— Exercise description —
Exactly as they stand, copy the lines from the one containing "Given: Open the" to the final line of the data; leave out the pictures.

— Records to use —
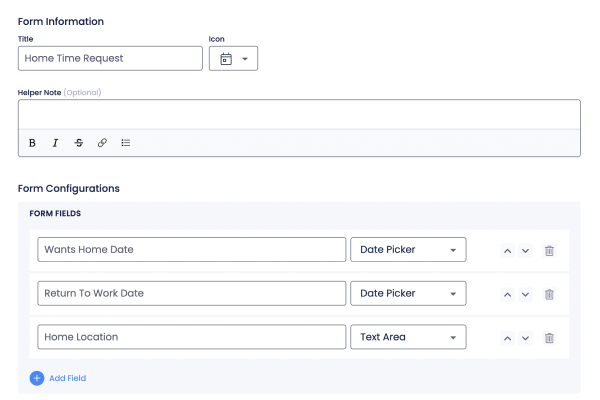Add a bulleted list to helper note

tap(126, 143)
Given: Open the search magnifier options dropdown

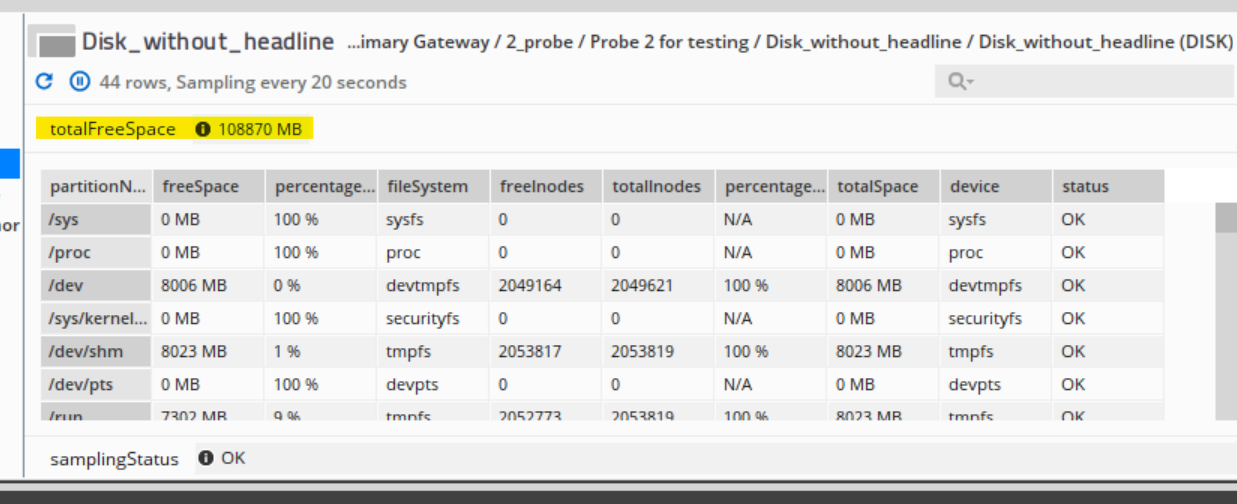Looking at the screenshot, I should click(x=961, y=81).
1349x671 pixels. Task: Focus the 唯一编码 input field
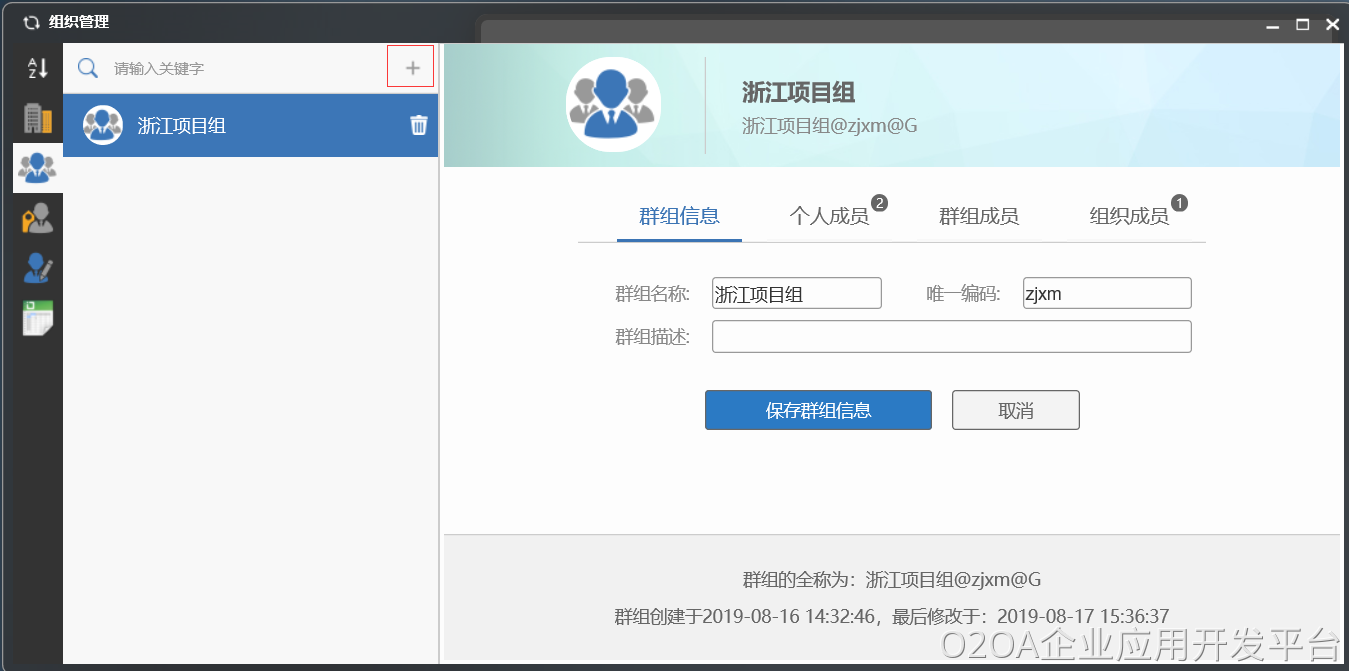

— Answer area —
Given: Open the search magnifier options dropdown

Looking at the screenshot, I should click(x=961, y=81).
1349x671 pixels. Task: Focus the 唯一编码 input field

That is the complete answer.